__Brief__
Count the lines below that contain the string "Where", treating uppercase and lowercase as different, and reply with the number alone.
☆ ☆ ☆ ☆ ☆
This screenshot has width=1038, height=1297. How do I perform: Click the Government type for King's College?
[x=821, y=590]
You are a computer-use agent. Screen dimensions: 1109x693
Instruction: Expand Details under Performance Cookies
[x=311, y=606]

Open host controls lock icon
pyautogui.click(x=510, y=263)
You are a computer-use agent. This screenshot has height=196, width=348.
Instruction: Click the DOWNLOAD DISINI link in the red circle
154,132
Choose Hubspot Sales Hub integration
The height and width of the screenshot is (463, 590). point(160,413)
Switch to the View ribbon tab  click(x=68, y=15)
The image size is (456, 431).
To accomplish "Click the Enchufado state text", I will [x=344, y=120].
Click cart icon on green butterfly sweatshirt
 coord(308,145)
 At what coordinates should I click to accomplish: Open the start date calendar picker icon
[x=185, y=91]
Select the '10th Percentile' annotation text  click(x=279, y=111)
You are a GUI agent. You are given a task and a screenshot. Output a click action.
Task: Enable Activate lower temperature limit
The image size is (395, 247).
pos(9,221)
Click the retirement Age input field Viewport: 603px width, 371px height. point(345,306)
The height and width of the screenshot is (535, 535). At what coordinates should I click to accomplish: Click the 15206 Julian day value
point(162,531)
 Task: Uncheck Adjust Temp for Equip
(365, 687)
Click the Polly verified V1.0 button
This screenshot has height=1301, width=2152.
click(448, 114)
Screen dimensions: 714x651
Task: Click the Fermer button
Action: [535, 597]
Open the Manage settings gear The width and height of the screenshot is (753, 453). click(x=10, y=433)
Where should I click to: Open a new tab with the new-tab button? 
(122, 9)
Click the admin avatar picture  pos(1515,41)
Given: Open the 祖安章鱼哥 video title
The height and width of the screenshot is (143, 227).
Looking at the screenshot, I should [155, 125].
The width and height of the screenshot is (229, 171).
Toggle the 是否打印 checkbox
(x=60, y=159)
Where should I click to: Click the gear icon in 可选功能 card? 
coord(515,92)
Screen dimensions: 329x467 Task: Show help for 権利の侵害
☆ ☆ ☆ ☆ ☆
__Task output__
2